The PC version sold 41,500 units in the U.S. by October 2001.

The same PC version was nominated for the Racing Game of the Year award at the CNET Gamecenter Computer Game Awards for 2000, whose winner was unfortunately lost to time. The game itself won the award for Cross-Platform at GameSpys Best of 2000 Awards.
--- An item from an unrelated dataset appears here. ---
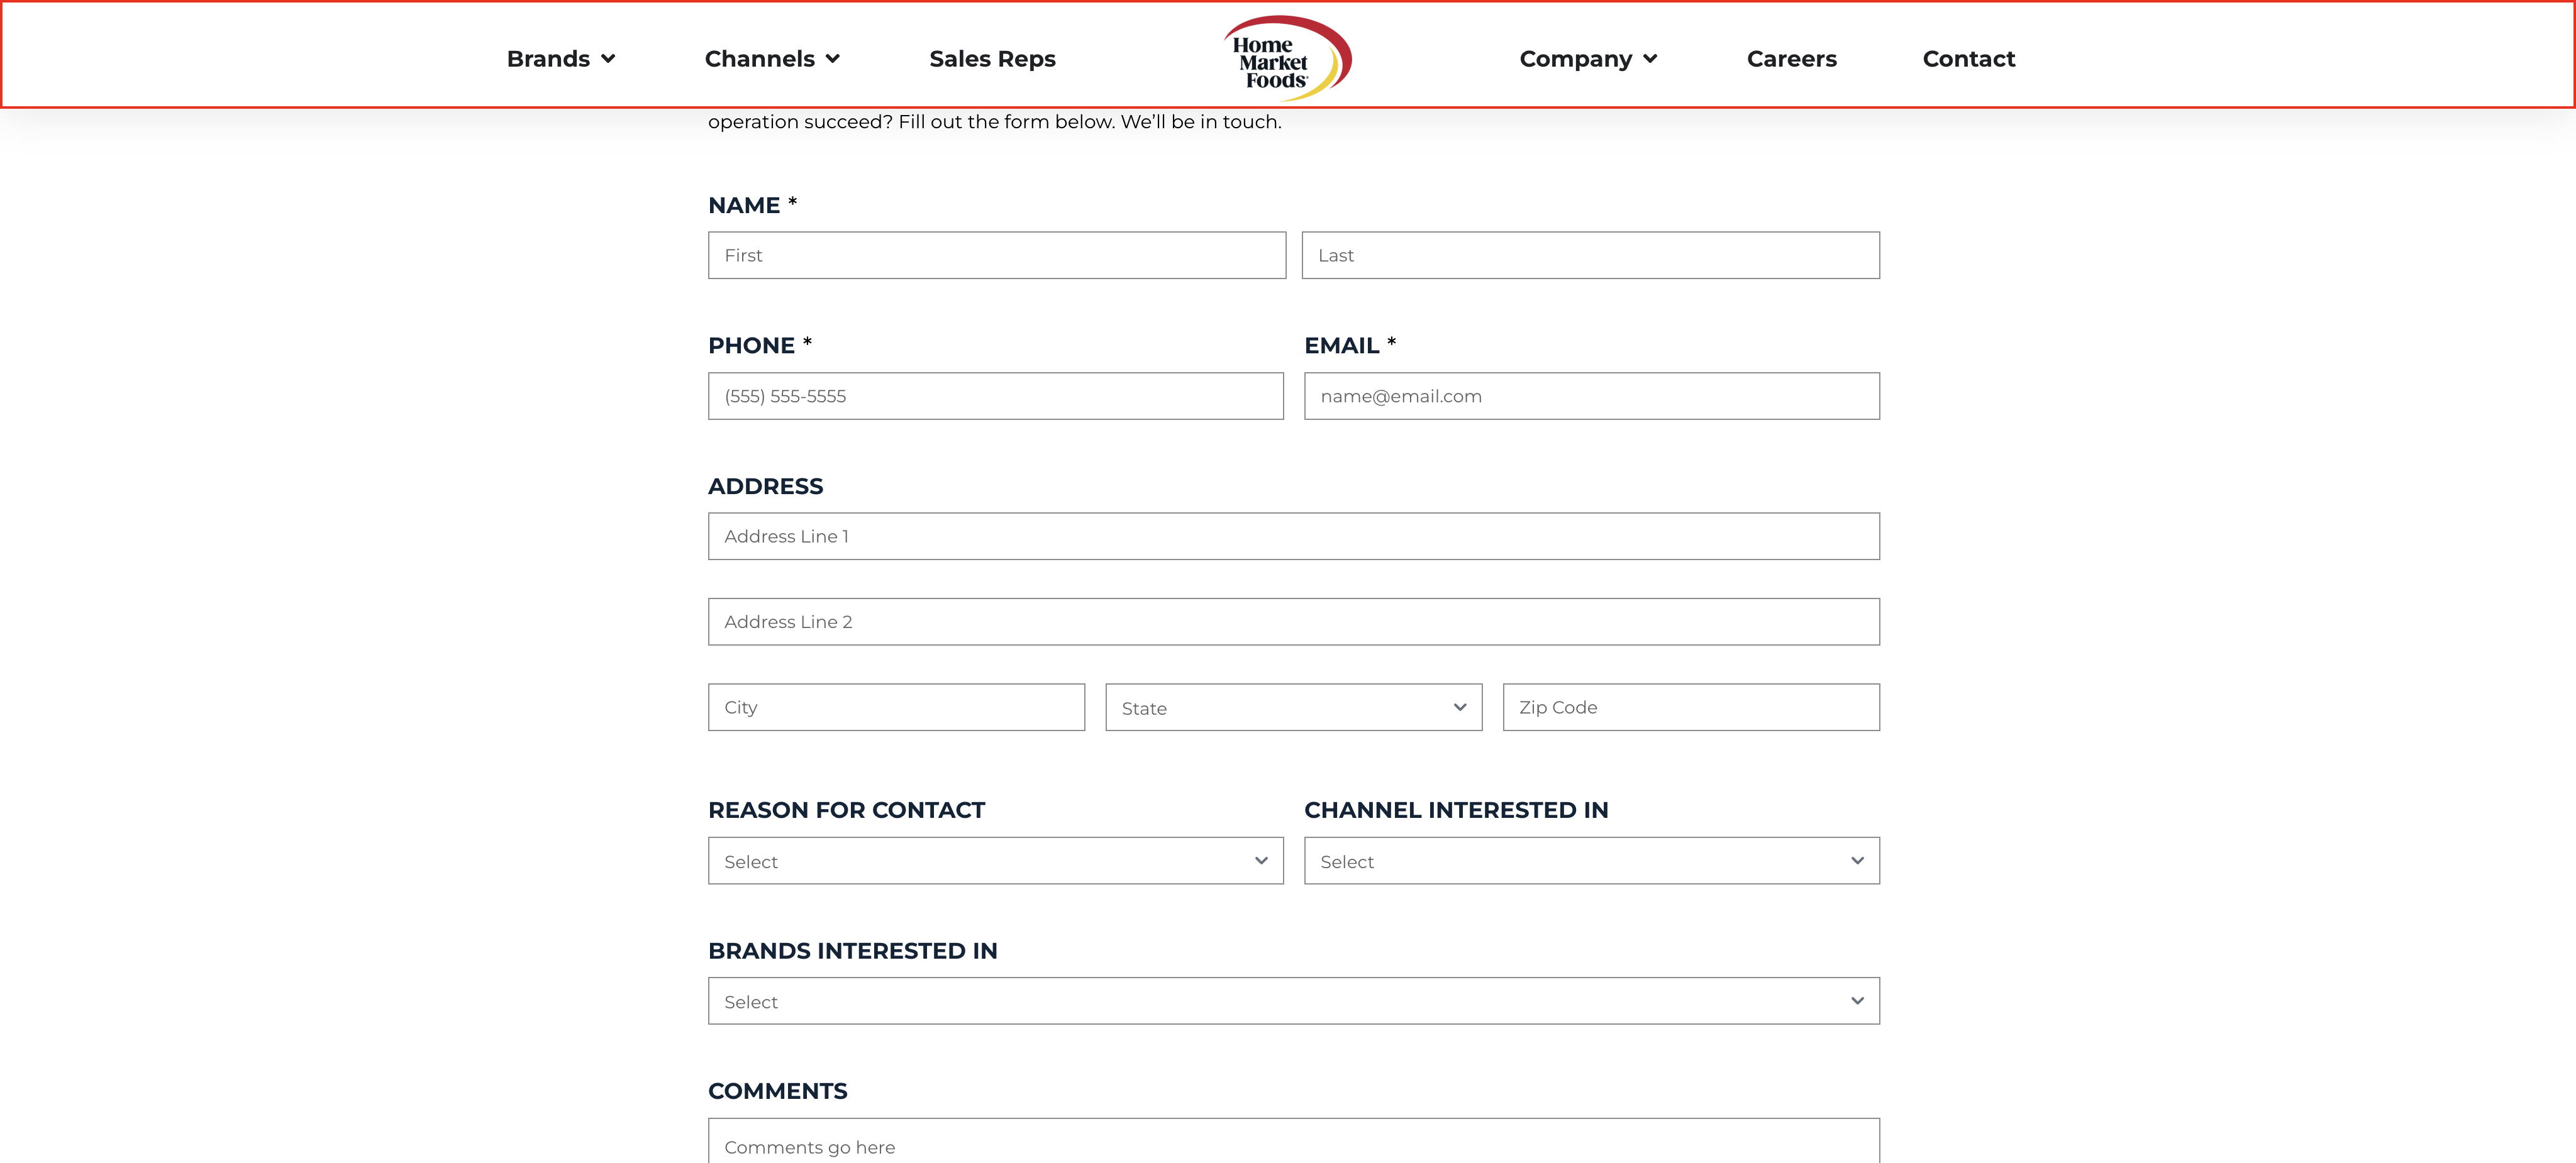The height and width of the screenshot is (1163, 2576).
Task: Click the Address Line 1 field
Action: click(x=1292, y=537)
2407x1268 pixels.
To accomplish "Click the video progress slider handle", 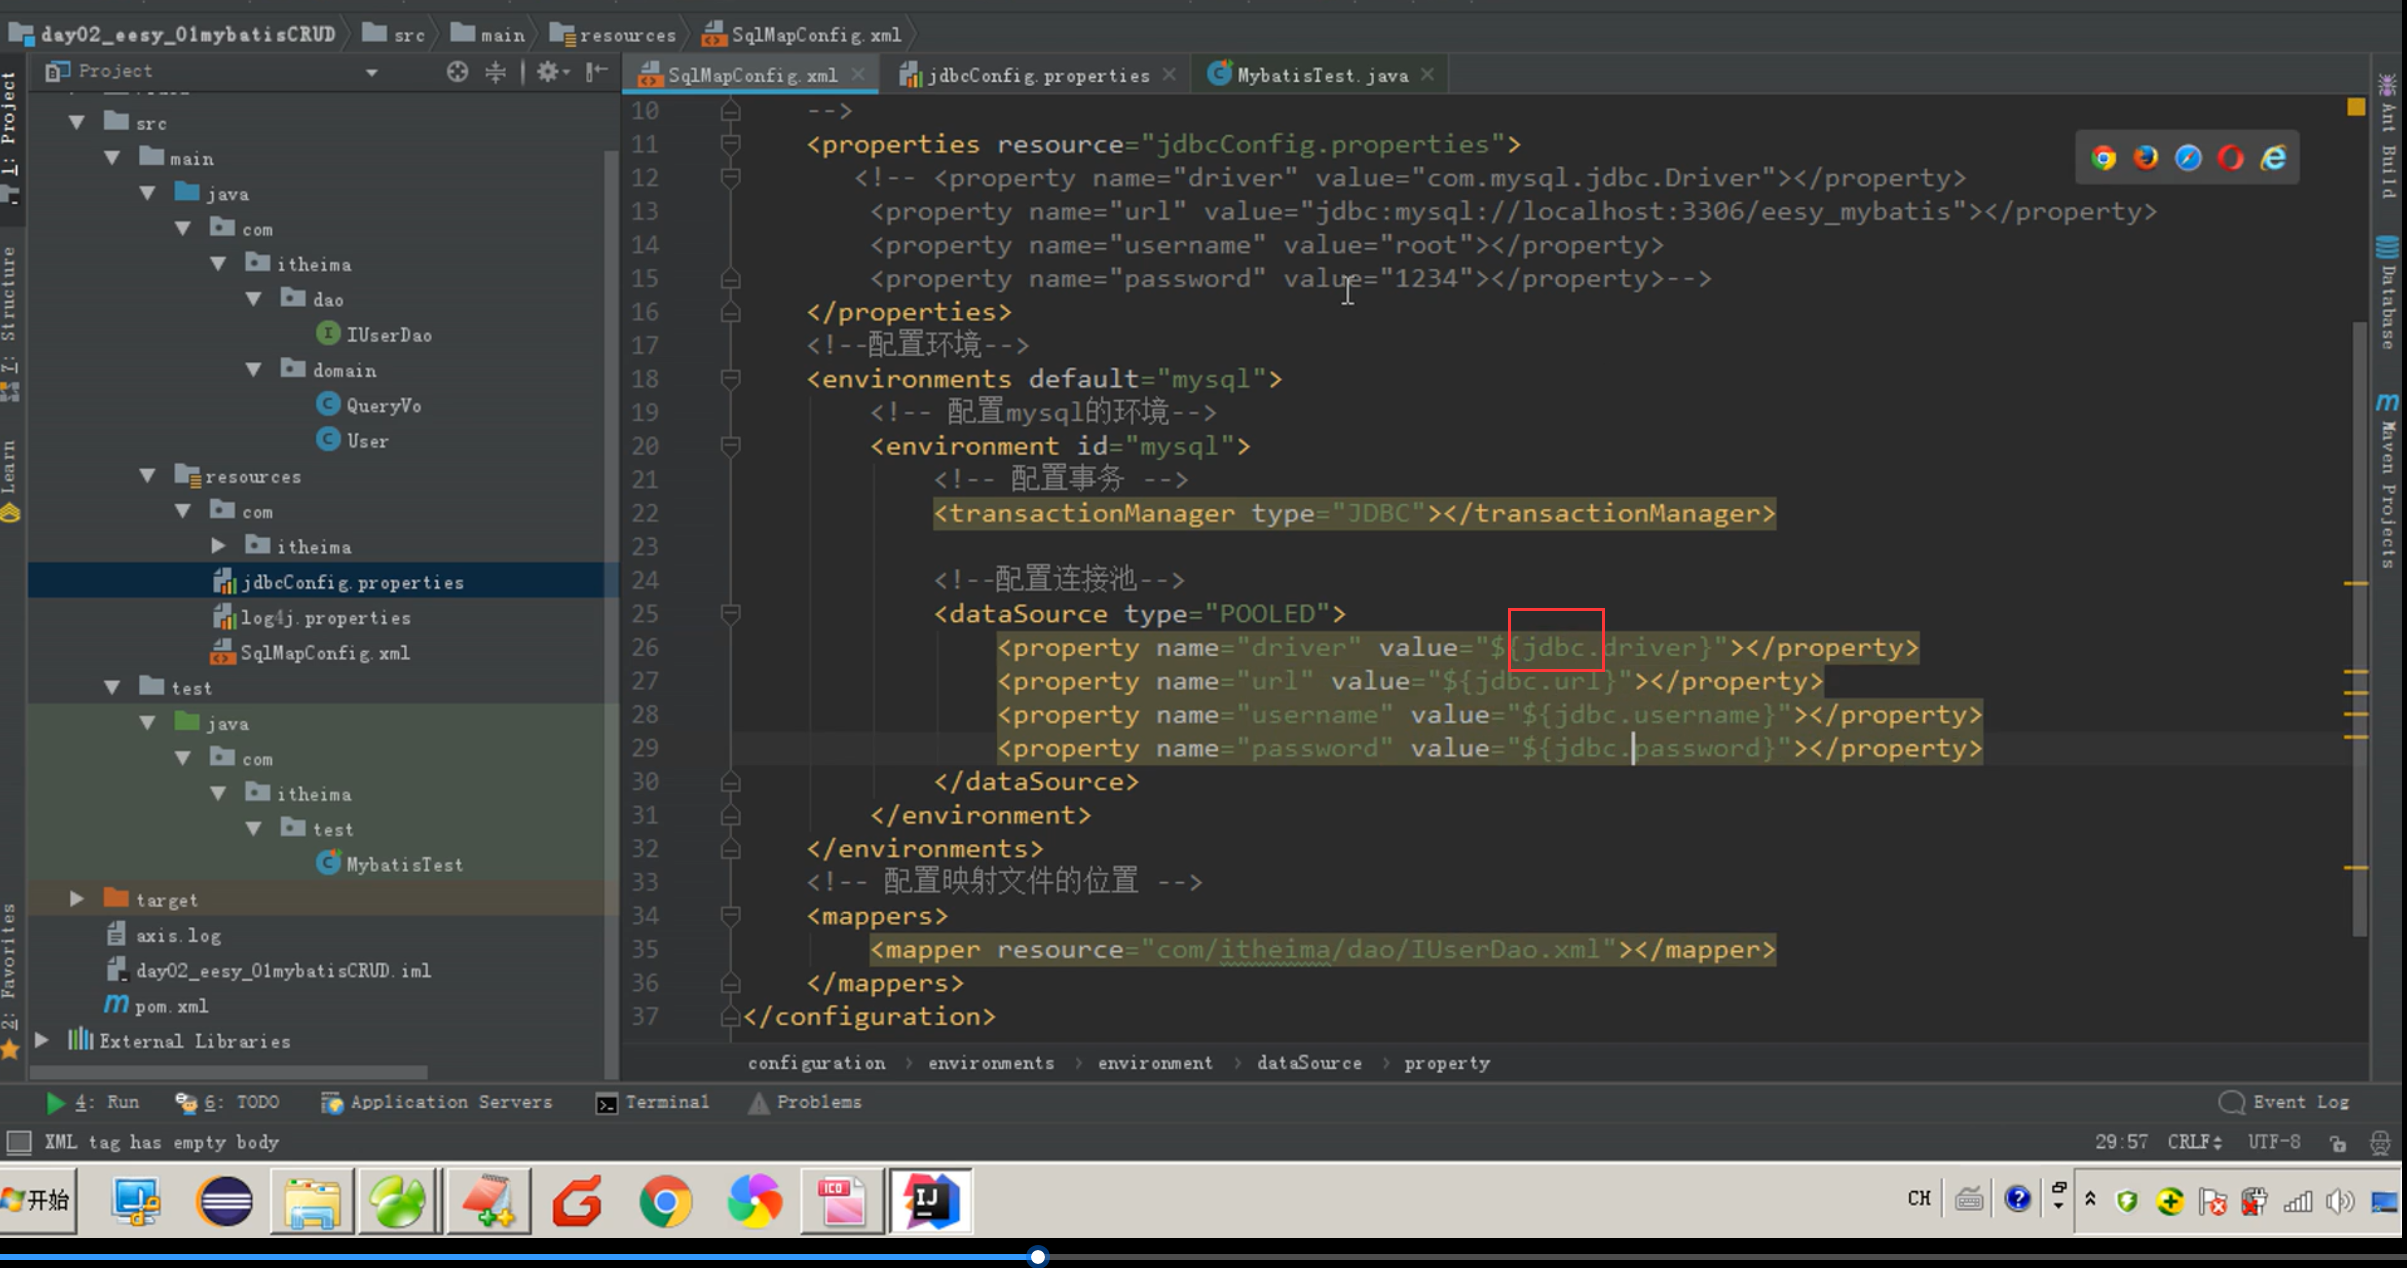I will point(1038,1256).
The Dreamcast version was a nominee at The Electric Playgrounds 2000 Blister Awards for "Best Console Driving Game", but lost to Smuggler's Run.

Aggregate score
| Aggregator | Score |  |  |  |
| Dreamcast | Macintosh | PC | PS2 |
| Metacritic | 74/100 | N/A | 73/100 | 64/100 |

Review scores
| Publication | Score |  |  |  |
| Dreamcast | Macintosh | PC | PS2 |
| CNET Gamecenter | 7/10 | N/A | 8/10 | N/A |
| Computer Gaming World | N/A | N/A | 4/5 | N/A |
| Electronic Gaming Monthly | 6/10 | N/A | N/A | 5.5/10 |
| EP Daily | 8/10 | N/A | 8/10 | 7.5/10 |
| Eurogamer | N/A | N/A | 8/10 | N/A |
| Game Informer | 8.75/10 | N/A | N/A | 8/10 |
| GameSpot | 8.1/10 | N/A | 8.4/10 | 7.2/10 |
| GameSpy | N/A | N/A | 75% | N/A |
| IGN | 7.5/10 | N/A | 8.2/10 | 5/10 |
| MacLife | N/A | "Spiffy" | N/A | N/A |
| Macworld | N/A | 4/5 | N/A | N/A |
| Next Generation | 3/5 | N/A | N/A | 2/5 |
| Official U.S. PlayStation Magazine | N/A | N/A | N/A | 4/5 |
| PC Gamer (US) | N/A | N/A | 78% | N/A |
| Maxim | N/A | N/A | N/A | 6/10 |

==Sequel==
4x4 Evo 2 was later released on Windows, Macintosh, Xbox, GameCube, and PlayStation 2. It features larger maps, denser terrain, and free-roaming environments. The game introduces Adventure Mission mode, where the player performs treasure hunts and rescue operations to obtain additional money.